Propelo, Faros, and Sleuth all have their respective strengths and weaknesses. Propelo’s support for trunk-based development seems like it is still evolving. For Faros, integration with monitoring is available but not straightforward, as it forces you to define the data structure before ingesting the data into the platform. Meanwhile, Sleuth intentionally does not support the creation of custom dashboards or ingesting other types of metrics besides DORA metrics.
Conclusion
In order to accurately measure the performance of your DevOps team, it is important to use a tracker that integrates well with your codebase and your development process. Integration with CI/CD and monitoring systems is essential to provide accurate measurement of the DORA metrics.
The final table below summarizes the grades for each tool within each category.
Metrics measurement | Developer friendliness | Integrations and customization | |
---|---|---|---|
Sleuth | A+ | A+ | A |
Propelo | A+ | B | A |
Faros | A | B | A |
Jellyfish | A+ | A | B |
Swarmia | B | A | B |
LinearB | B | C | C |
Haystack | B | B | B |
Uplevel | D | C | C |
Velocity | C | C | C |
The trackers reviewed in this article offer a variety of features, but some are more suited for DORA metrics calculations than others. Sleuth and Propelo are good choices for teams that believe in using those metrics to improve their adoption of the DevOps approach.

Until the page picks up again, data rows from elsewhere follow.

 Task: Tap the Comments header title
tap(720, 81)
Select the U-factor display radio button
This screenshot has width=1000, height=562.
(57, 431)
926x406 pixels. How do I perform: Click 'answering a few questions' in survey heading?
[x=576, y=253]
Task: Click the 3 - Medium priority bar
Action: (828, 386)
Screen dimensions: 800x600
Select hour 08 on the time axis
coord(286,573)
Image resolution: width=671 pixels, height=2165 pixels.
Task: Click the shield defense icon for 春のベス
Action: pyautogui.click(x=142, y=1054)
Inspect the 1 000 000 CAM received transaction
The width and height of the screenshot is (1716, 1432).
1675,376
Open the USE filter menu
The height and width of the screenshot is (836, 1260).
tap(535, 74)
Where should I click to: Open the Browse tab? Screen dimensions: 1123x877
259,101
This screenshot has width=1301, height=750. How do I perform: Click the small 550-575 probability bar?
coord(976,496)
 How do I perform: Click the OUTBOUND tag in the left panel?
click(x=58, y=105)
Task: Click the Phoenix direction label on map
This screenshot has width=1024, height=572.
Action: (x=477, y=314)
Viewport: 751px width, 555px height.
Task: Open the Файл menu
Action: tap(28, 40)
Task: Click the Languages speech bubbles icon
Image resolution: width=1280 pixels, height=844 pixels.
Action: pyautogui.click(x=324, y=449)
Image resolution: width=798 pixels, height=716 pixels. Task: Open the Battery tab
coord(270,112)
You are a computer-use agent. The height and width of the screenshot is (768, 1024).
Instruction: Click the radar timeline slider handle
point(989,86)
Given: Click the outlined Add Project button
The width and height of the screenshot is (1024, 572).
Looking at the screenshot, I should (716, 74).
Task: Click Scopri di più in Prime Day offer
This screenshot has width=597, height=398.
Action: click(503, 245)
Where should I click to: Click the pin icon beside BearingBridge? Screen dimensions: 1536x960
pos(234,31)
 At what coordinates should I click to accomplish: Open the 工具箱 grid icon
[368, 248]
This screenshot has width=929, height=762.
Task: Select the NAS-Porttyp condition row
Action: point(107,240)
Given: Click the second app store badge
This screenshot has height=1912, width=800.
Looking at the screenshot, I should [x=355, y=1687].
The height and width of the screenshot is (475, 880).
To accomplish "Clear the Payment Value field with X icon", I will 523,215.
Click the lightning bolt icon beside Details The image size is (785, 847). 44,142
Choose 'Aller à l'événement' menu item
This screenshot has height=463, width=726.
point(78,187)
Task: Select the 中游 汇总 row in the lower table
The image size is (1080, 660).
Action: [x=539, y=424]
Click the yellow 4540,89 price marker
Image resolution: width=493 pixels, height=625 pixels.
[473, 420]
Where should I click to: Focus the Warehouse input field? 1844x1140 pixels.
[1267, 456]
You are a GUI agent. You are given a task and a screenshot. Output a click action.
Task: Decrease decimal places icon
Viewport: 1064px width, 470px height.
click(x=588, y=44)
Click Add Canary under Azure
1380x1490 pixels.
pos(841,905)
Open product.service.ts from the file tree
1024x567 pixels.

Faros and Jellyfish are close contenders; however, the tools fall short when it comes to providing actionable feedback. Other tools may claim to track DORA metrics because of the popularity of those metrics, but they don’t give DORA metrics the place they deserve within the tool.
Propelo and Faros could be considered data platforms designed to process, ingest, and display your engineering metrics, leaving the configuration of alerts and developer interactions up to you. However, both of those tools provide individual performance metrics, and the misuse of those metrics can kill morale.
Sleuth alone has adopted the approach of gathering and displaying only those proven metrics as supported by DORA's research. This enables Sleuth to provide actionable feedback that can both speed up development and reduce deployment pain.